Value betting is one of the best ways to maximize profits and preserve capital. 

 Below in green are tonight's top three money line value bets for the NBA, along with the implied player value or "edge" if you take the ML.

Now let's have a chat about model efficiency. When you run a Predict model you'll notice you get a "score." This is the percent correct of real games your model was able to correctly predict -- after you build a model, Predict will take real historical NBA games, use your model to predict those outcomes, and then count how many games your model correctly predicted -- hint: you can view these predictions if you click on your model score in Predict.

Now here's the fun part. What if we want to know how many games my model correctly predicts based on the probability it assigned for that game. For example, in the above value chart, my model predicts Dallas winning 79% of the time. But it would be useful to know how often the model is right when it assigns a certain probability to an event. This is generally a measure of model efficiency. Below are two pie charts detailing my model efficiency for when my model assigns a probability of 65% or more and 70% or more:

This first chart shows us how many winners my model correctly predicted when the probability score for that team was greater than 65%: here my model correctly predicted the winner of NBA games 70.7% of the time when it assigned a probability to that team winning which was greater than 65%! That's a really good sign of a strong and efficient model, and it means it's a model we can "trust" in.

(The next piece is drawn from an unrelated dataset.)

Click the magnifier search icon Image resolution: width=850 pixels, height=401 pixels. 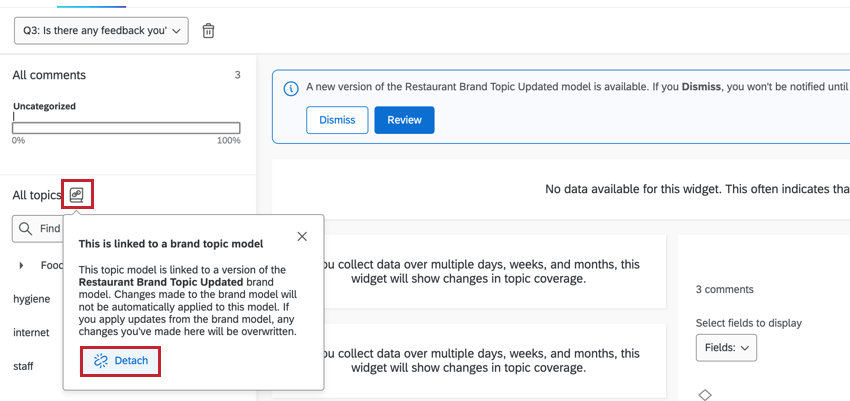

This pie chart shows the number of winners my model correctly predicted when it assigned a probability of greater than 70% to the winner. Again, this shows that my model correctly predicted the winners of NBA games 72.1% of the time when it believed the probability of that team winning was more than 70%! This makes sense, and is another signal of a strong and trustworthy model.



Finally, I wanted to see whether there were any interesting relationships for the games that my model correctly predicted. I took all the home and visitor games my model correctly predicted, and graphed that as a function of the points the home and visitor teams scored to get a sense of mean scores for games my model had correctly predicted. Those graphs are below, one for home team score and one for visitor team score.

What's remarkable is that you get a nearly perfect bell curve in both instances, with a slight skew for Visitor team scores. You can see that the median score for the Home team is about 113 points and around 110 for Visitor teams. I thought this was pretty remarkable as it shows the distribution of winning team scores. Enjoy the data and make sure to hover over the bell curves to see the actual scores for the data points.